All that should come back is the lines of the data below from the one containing "You are a computer-use" to the one containing "Instruction: Select 服务运行信息 sidebar item", inclusive, exactly as they stand.

* Dataset *
★ ★ ★

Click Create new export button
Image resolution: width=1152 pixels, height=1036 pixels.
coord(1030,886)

★ ★ ★

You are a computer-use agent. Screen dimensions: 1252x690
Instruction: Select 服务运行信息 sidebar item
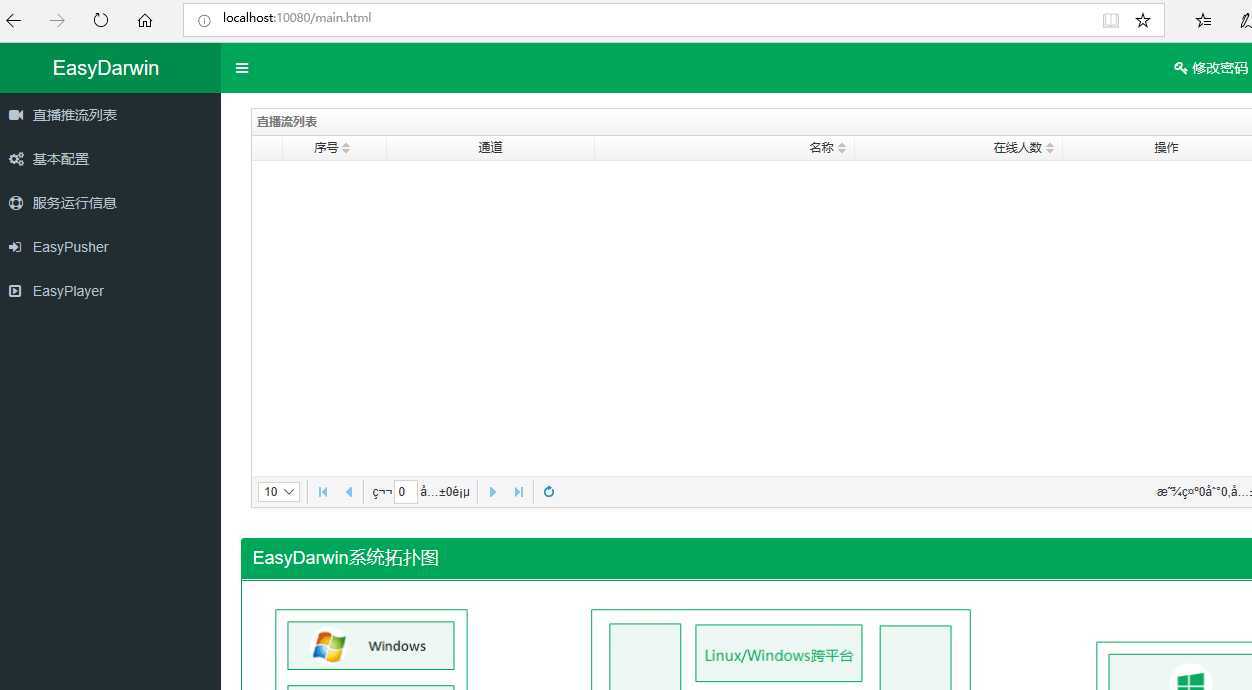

★ ★ ★

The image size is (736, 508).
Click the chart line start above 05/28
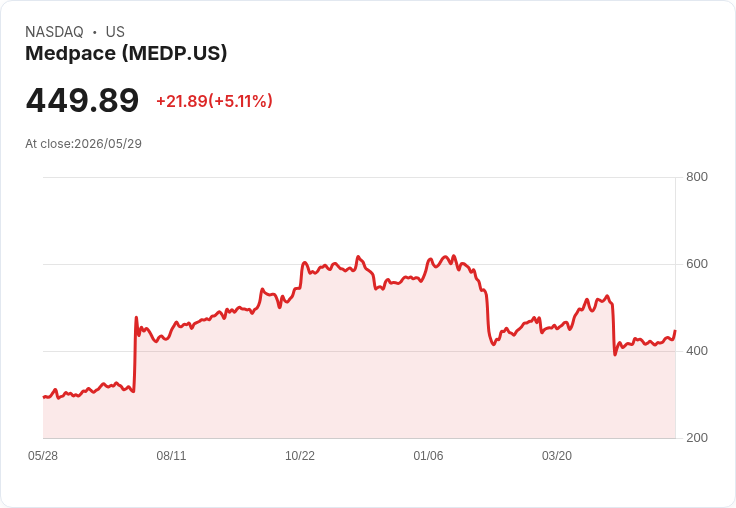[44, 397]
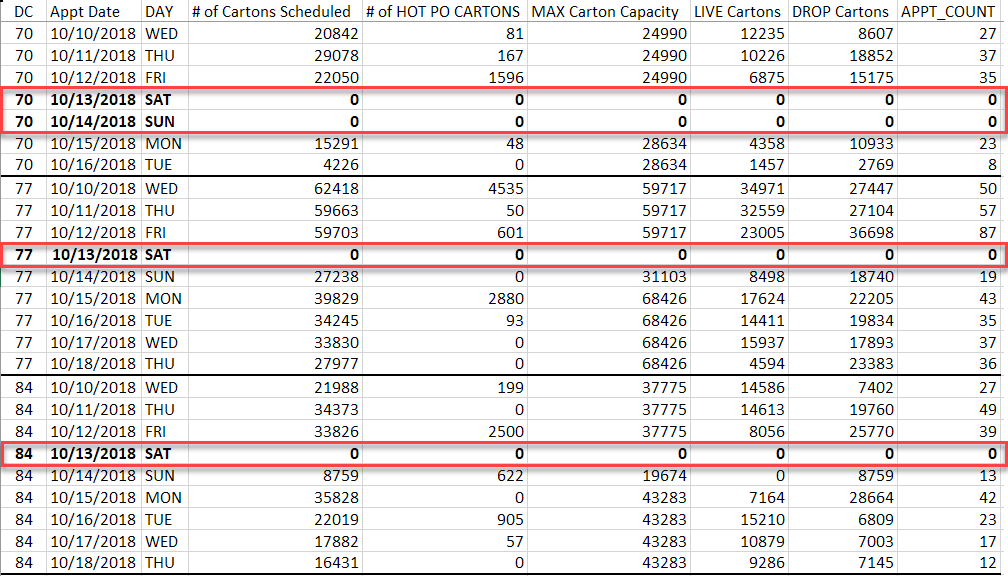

★ ★ ★

* Task solution *
You are a computer-use agent. Screen dimensions: 1252x690
Instruction: Select 服务运行信息 sidebar item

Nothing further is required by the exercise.